Thank you very much @Flavio Miranda  I will try to test it and let you know, can you explain what was the problem ? 

Of course. 

  Basically the configuration that superseed the 3 vlans problem is this one. You had it already but I was not understanding it. I found out during my research that this is the fix.

object network inside-nat

subnet 192.168.1.0 255.255.255.0

nat (inside,outside) dynamic interface

But then you had some other issues, I will list here.

==>  You created Access List, and you did it right, but you need to apply the Access List with:

!

access-group OUTSIDE-TO-DMZ in interface outside

access-group OUTSIDE-TO-DMZ out interface dmz

!

which means, you are permiting traffic comming from outside and leaving through dmz. 

==> You need to add routing on the Firewall in order to the communication with inside happen.

route inside 172.16.0.0 255.255.0.0 192.168.1.2 1

Otherwise, all traffic will be send to outside, as you created a default route :

route outside 0.0.0.0 0.0.0.0 209.165.200.254 1

And this is it for the Firewall. 

On the router CORP,  I had to change also a few things. 

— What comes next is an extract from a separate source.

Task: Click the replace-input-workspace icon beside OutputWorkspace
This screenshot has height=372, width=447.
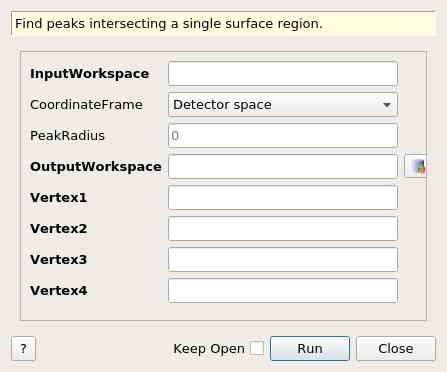Action: [x=415, y=166]
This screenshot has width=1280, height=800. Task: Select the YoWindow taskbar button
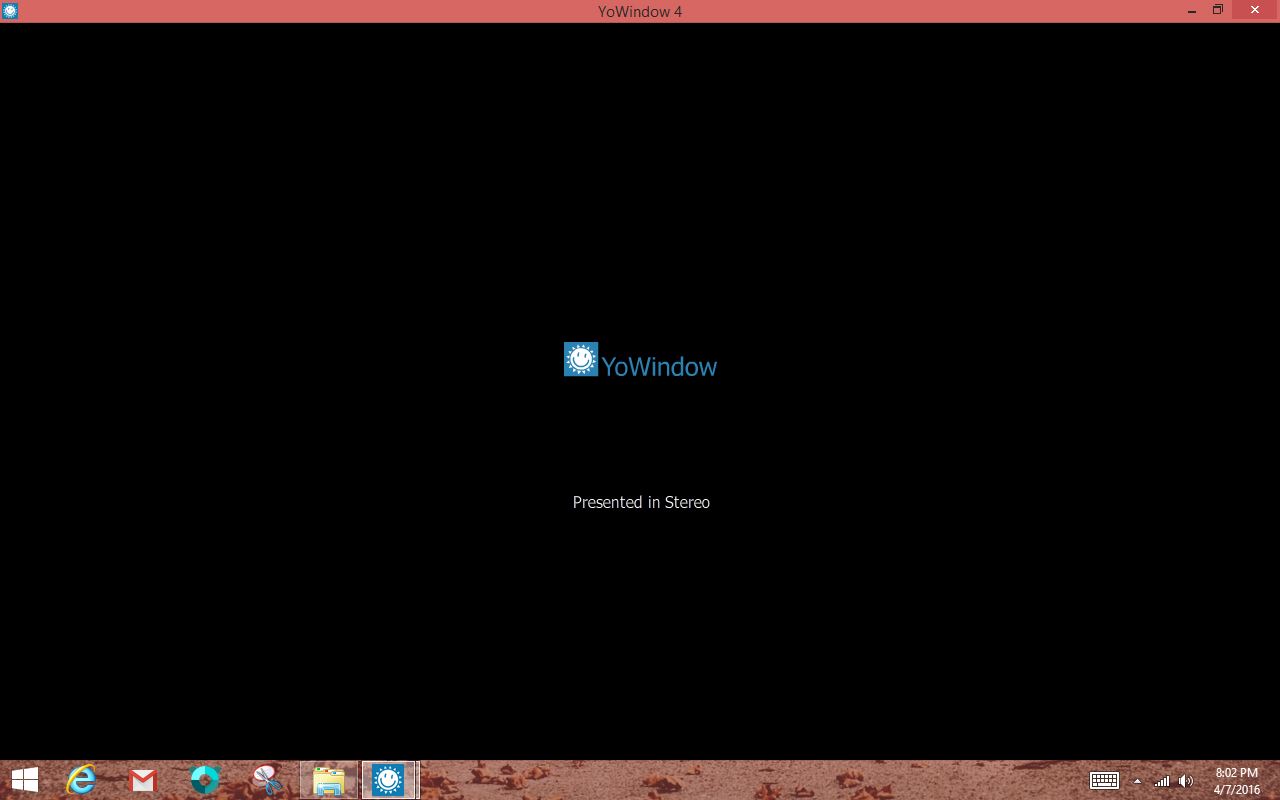388,780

The Routers does not know how to get to the dmz network, so, I had to add a static route like this

ip route 209.165.200.0 255.255.255.0 209.165.200.253

And this:

ip route 172.16.0.0 255.255.0.0 209.165.200.253

And then, I used the command "redistribute static subnets" on theOSPF. This way I will inform the whole network that I can reach the dmz and inside. 

 I think this is it.  If you have any more doubt, just ask.

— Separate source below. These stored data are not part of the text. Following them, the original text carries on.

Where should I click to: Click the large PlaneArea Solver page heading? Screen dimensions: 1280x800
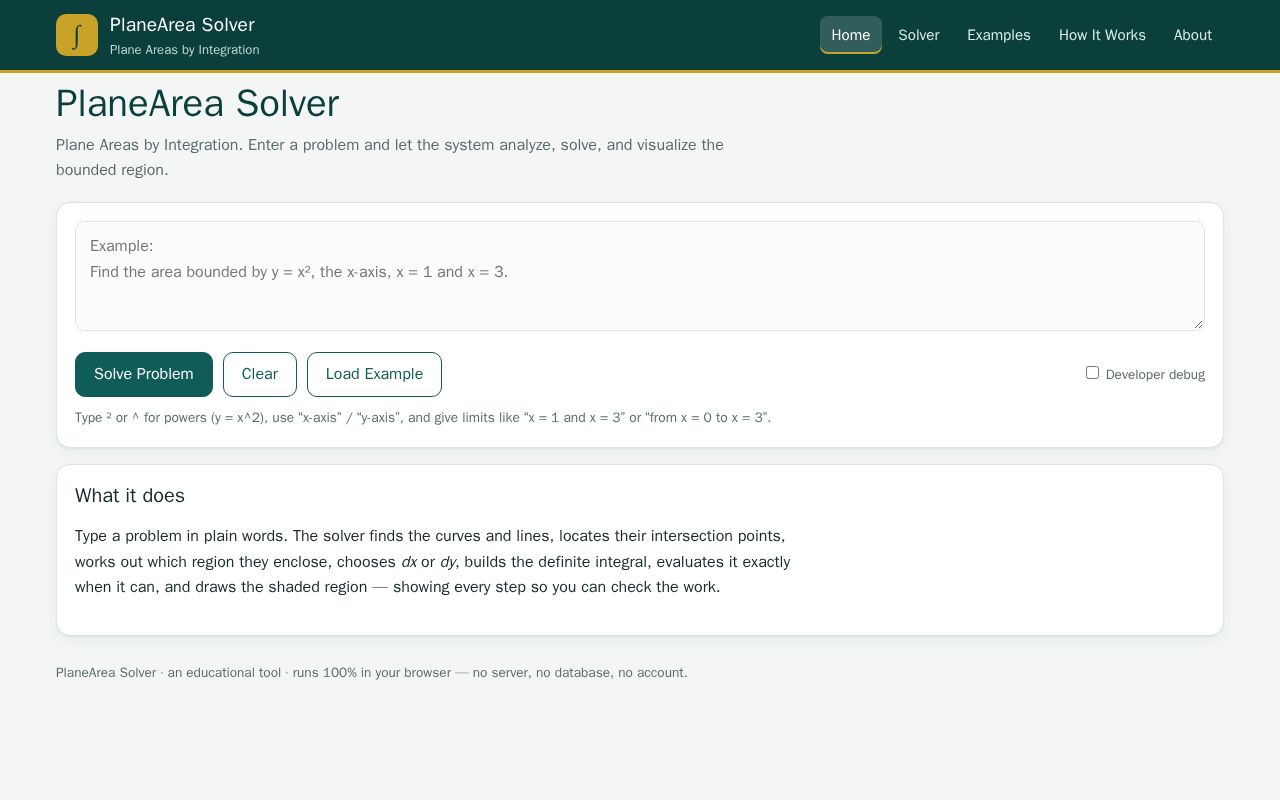(197, 104)
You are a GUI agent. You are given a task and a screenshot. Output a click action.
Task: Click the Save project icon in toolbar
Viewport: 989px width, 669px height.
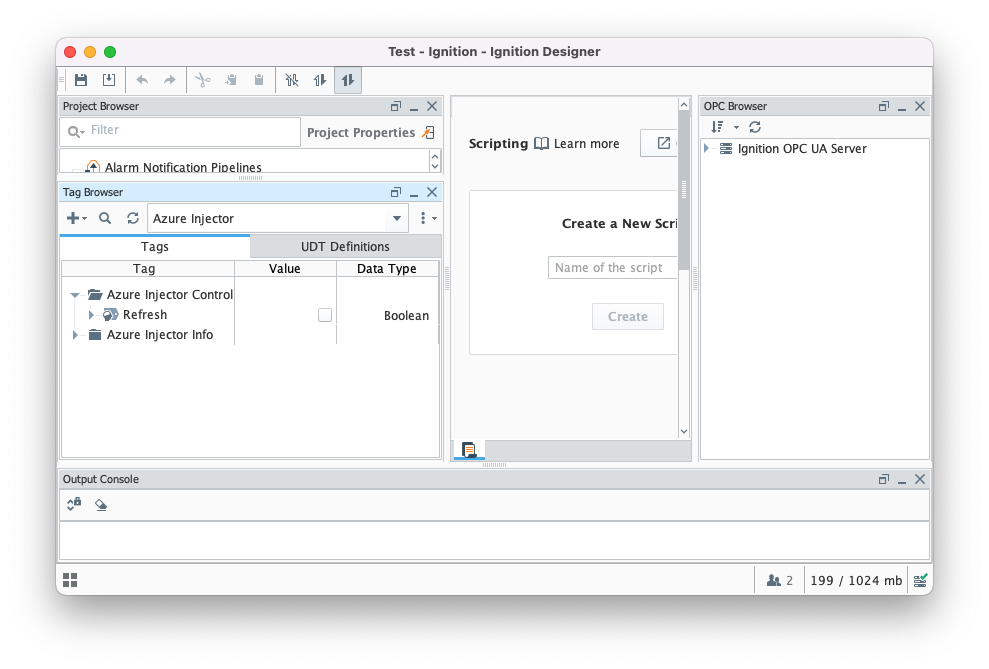[x=81, y=80]
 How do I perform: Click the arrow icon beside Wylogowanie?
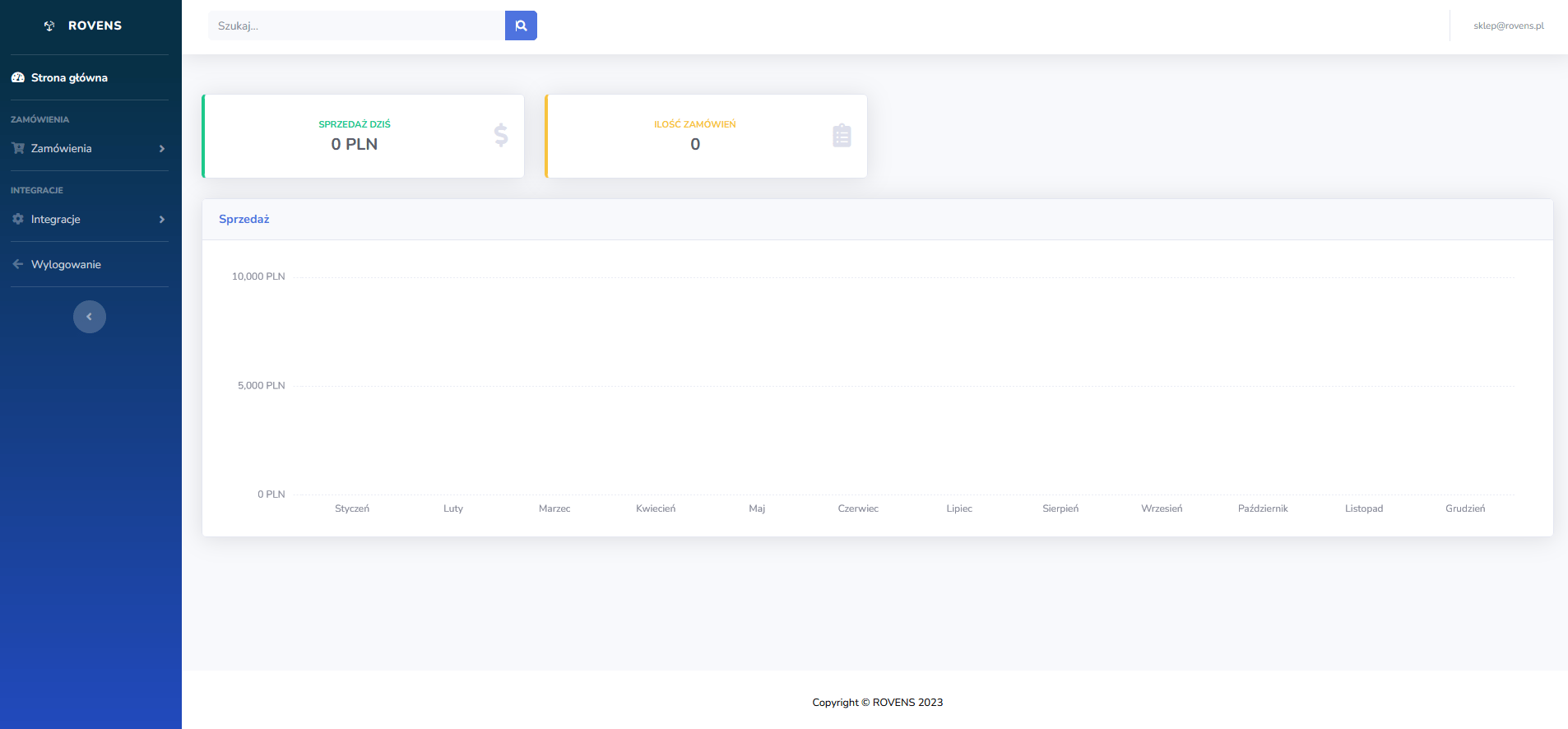[x=18, y=264]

Hi @Flavio Miranda , Thank you for brief description!, I continued on working on this file based on the instruction from pdf that I have posted earlier and in the step 6 it says to  Configure ACLs on the CORP Router to Implement the Security Policy, after I have configured that I can not establish connection in :
– Net Admin PC in the Internal network that can access the URL http://www.externalone.com;
– Admin PC that can establish an SSH connection to the CORP router (209.165.200.226) with the username CORPSYS and password LetSysIn.
– External User cannot establish an SSH connection to the CORP router (209.165.200.226). this says in the CORP Router, I attached again the file. I would be very grateful if you can check this.

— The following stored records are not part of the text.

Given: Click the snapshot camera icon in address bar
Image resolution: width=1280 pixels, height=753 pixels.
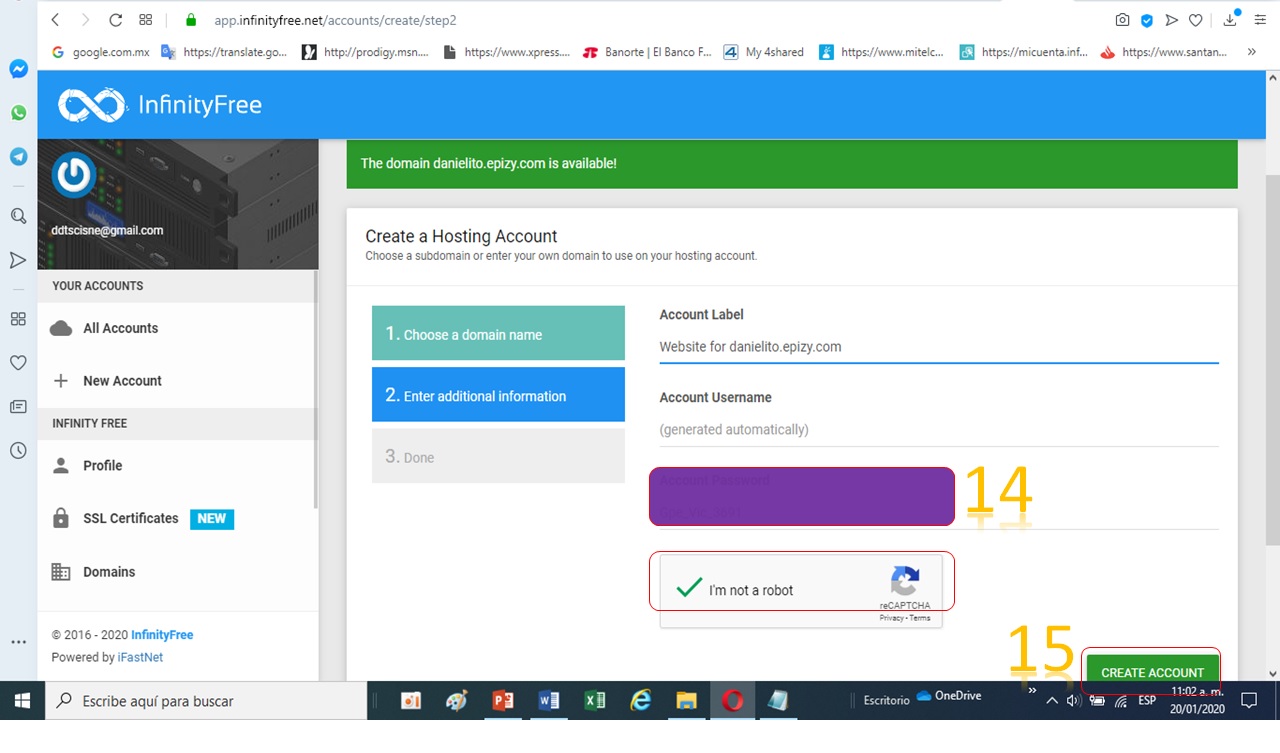Looking at the screenshot, I should click(x=1122, y=20).
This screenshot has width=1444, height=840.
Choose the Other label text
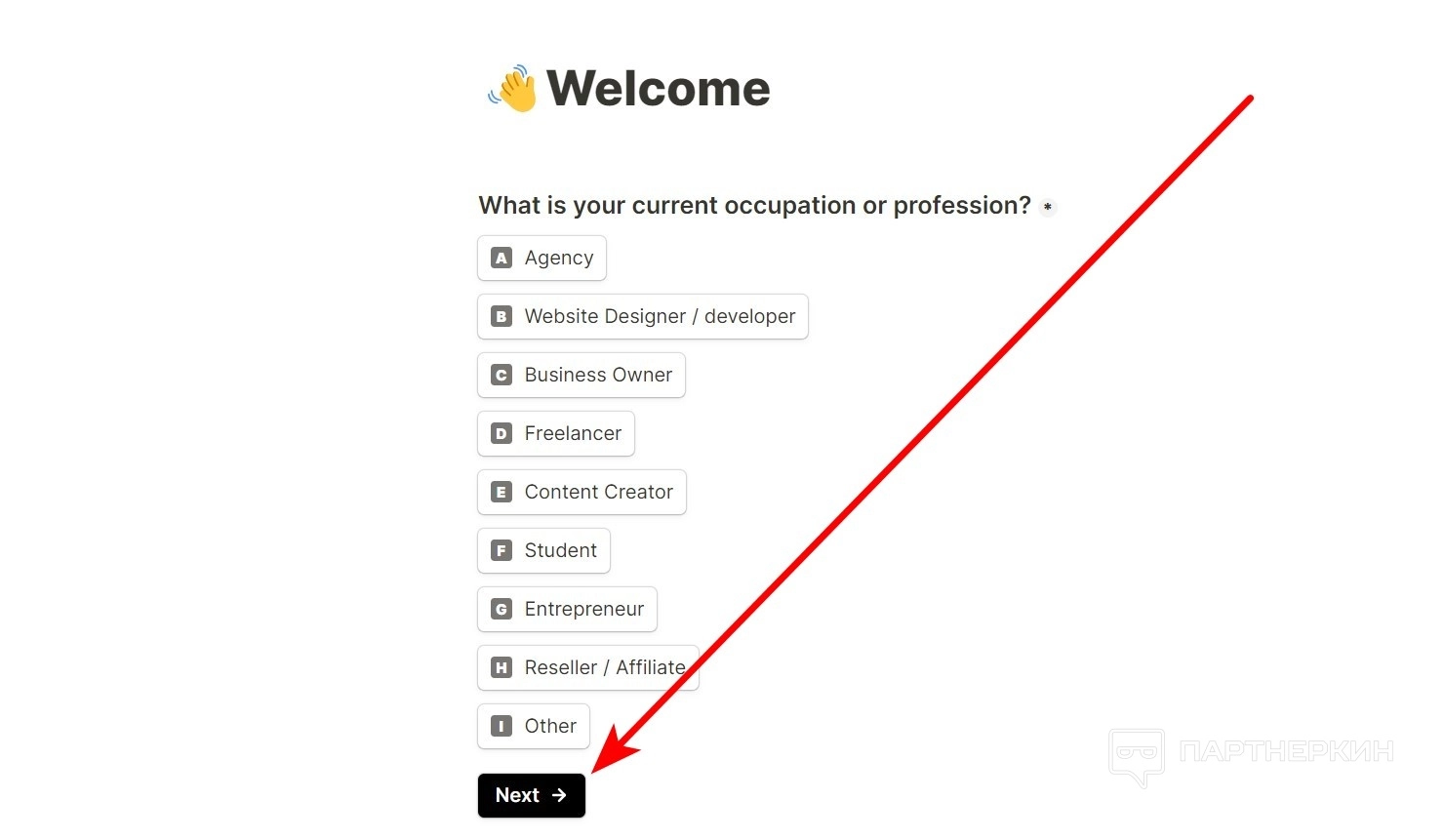coord(550,727)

Send the show run from the router please.

Below there is show run in zip file and in the previous reply picture and .pkt file

Did you see this?

https://habemegygol.wordpress.com/2012/12/21/ccna-security-pt-practice/ 

I think you IPS is not Ok and can be blocking.

 The ACL seems ok.

You ACL need to look like this

ip access-list extended INCORP_CORP
permit tcp any host 209.165.200.241 eq www
permit tcp any host 209.165.200.242 eq domain
permit udp any host 209.165.200.242 eq domain
permit tcp 198.133.219.32 0.0.0.31 host 209.165.200.226 eq 22
permit ip host 198.133.219.2 host 209.165.200.226
permit ip 198.133.219.32 0.0.0.31 209.165.200.240 0.0.0.15
exit
interface Serial0/0/0
ip access-group INCORP in

Thank you very much now I see where I have made mistake.

Hi,

 To help you, this is a comparison netween ASA 5506 and 5505. As you can see, if 5505 you can have maximum 3 vlans but on of them will be restricted.